Each line of the data that includes the string "agent" is to be copied out.

Start of Data supplied

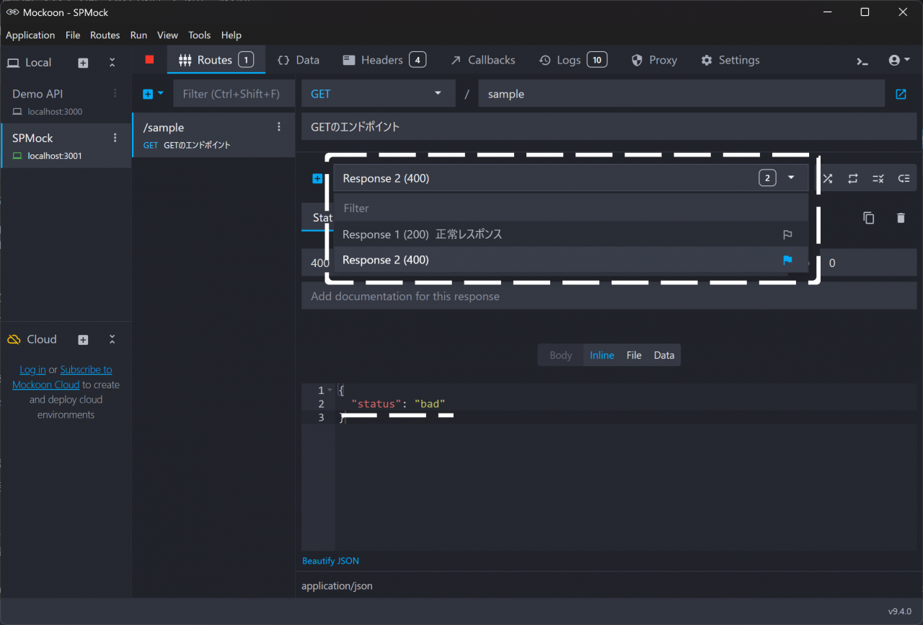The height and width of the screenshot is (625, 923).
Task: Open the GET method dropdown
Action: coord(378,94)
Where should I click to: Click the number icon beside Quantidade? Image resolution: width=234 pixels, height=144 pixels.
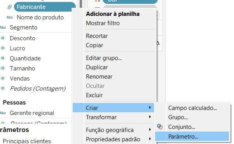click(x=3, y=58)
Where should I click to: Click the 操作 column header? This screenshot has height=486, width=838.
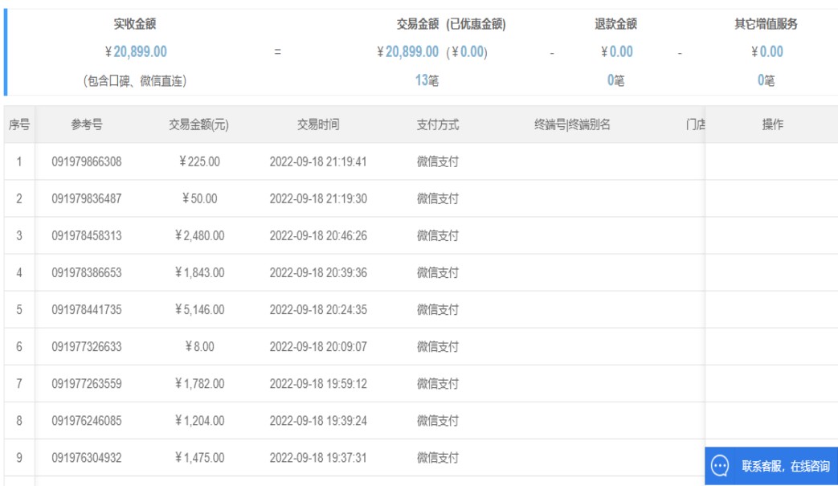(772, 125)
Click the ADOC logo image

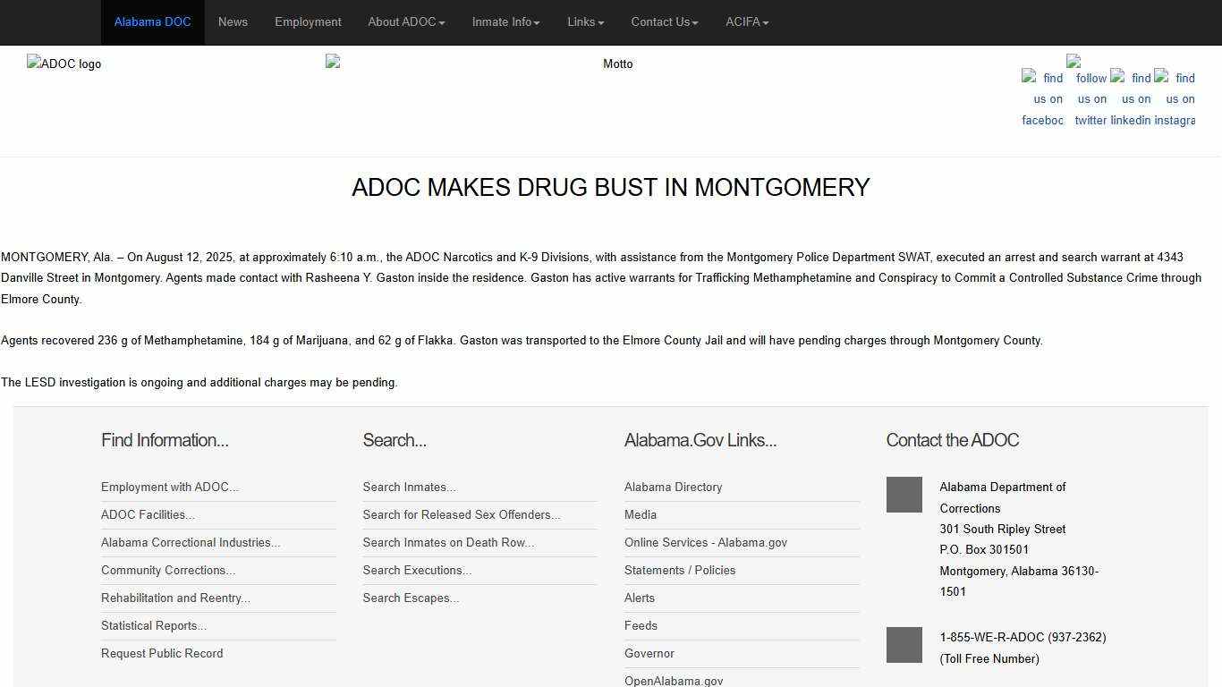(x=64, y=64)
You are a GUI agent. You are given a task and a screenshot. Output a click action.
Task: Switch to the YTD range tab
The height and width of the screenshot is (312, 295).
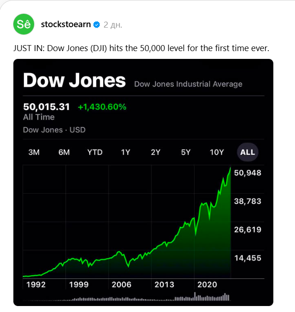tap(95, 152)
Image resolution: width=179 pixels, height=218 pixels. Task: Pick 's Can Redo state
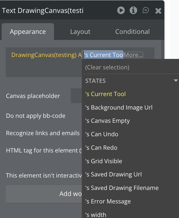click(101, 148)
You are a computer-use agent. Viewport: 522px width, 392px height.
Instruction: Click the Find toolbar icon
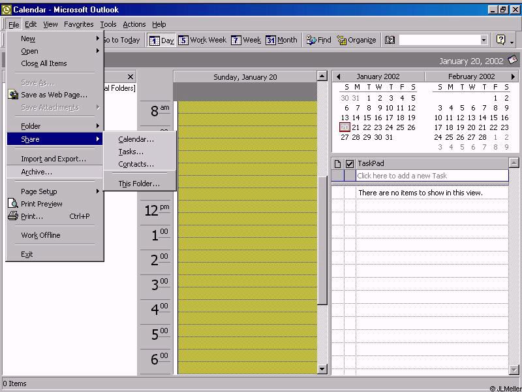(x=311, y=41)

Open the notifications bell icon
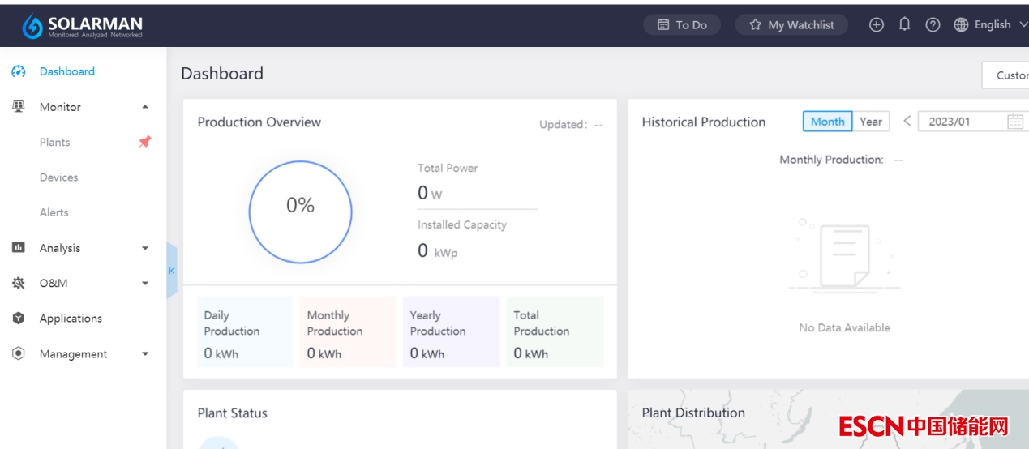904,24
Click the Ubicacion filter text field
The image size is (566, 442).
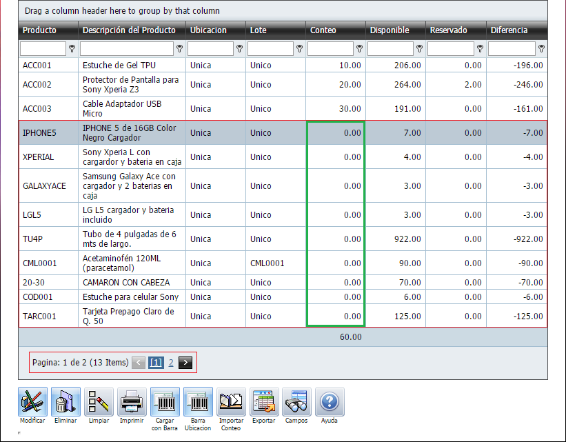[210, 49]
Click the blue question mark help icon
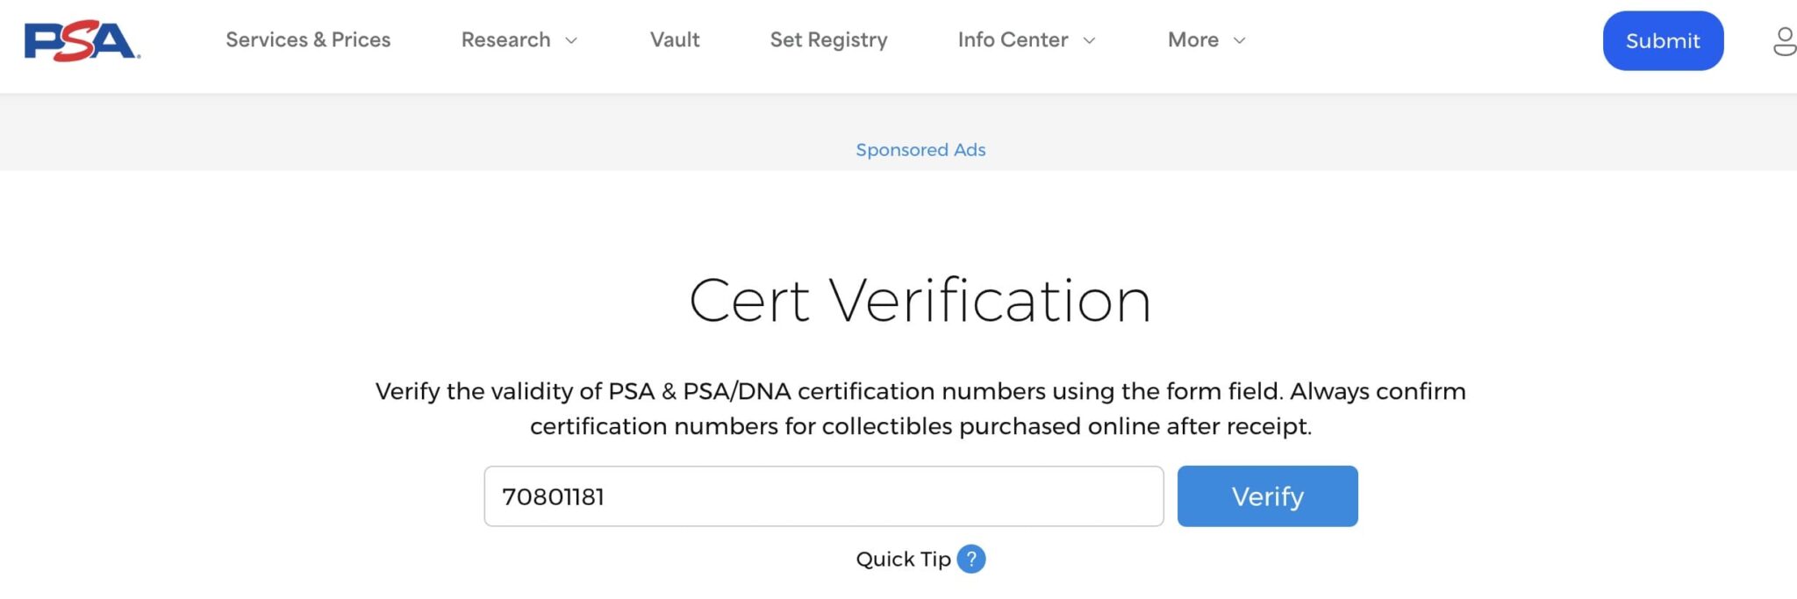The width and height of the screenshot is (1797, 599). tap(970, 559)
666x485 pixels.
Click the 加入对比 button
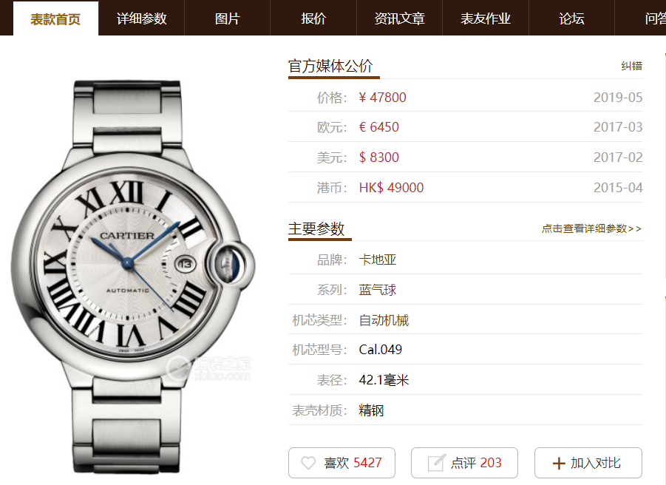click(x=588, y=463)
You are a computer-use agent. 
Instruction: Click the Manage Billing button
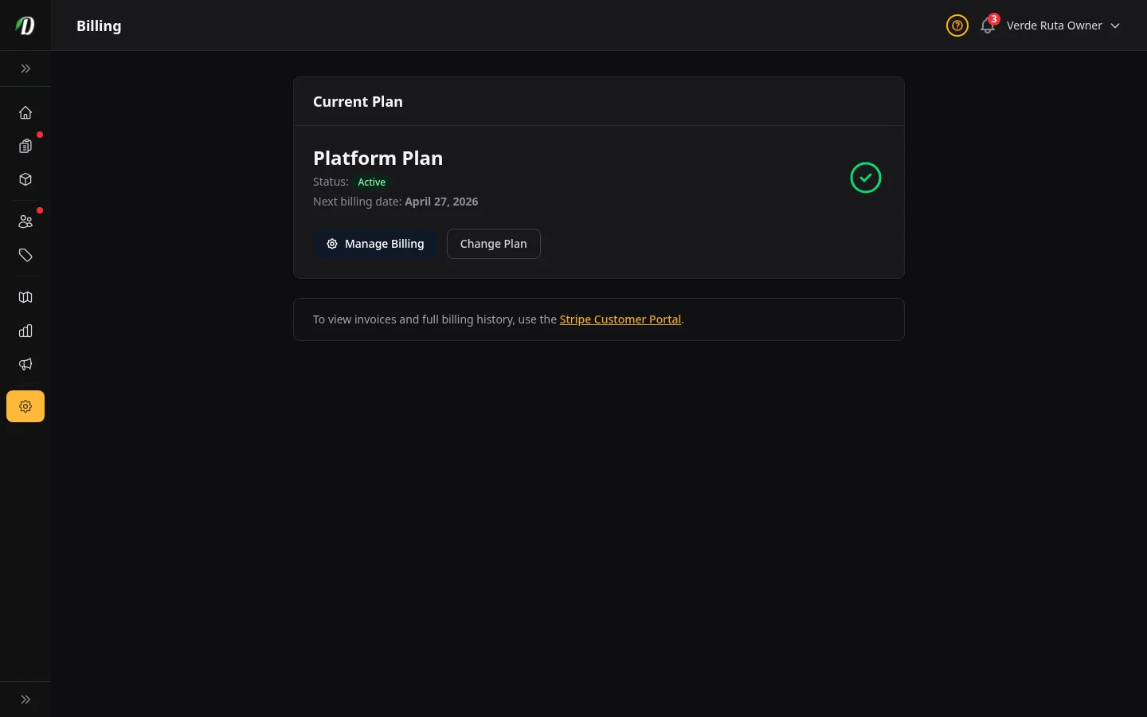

End of Data supplied

- Completed exercise
You are a GUI agent. You are given a task and a screenshot. Output a click action.
You are a computer-use agent. Viewport: 522px width, 392px height.
You are a computer-use agent. 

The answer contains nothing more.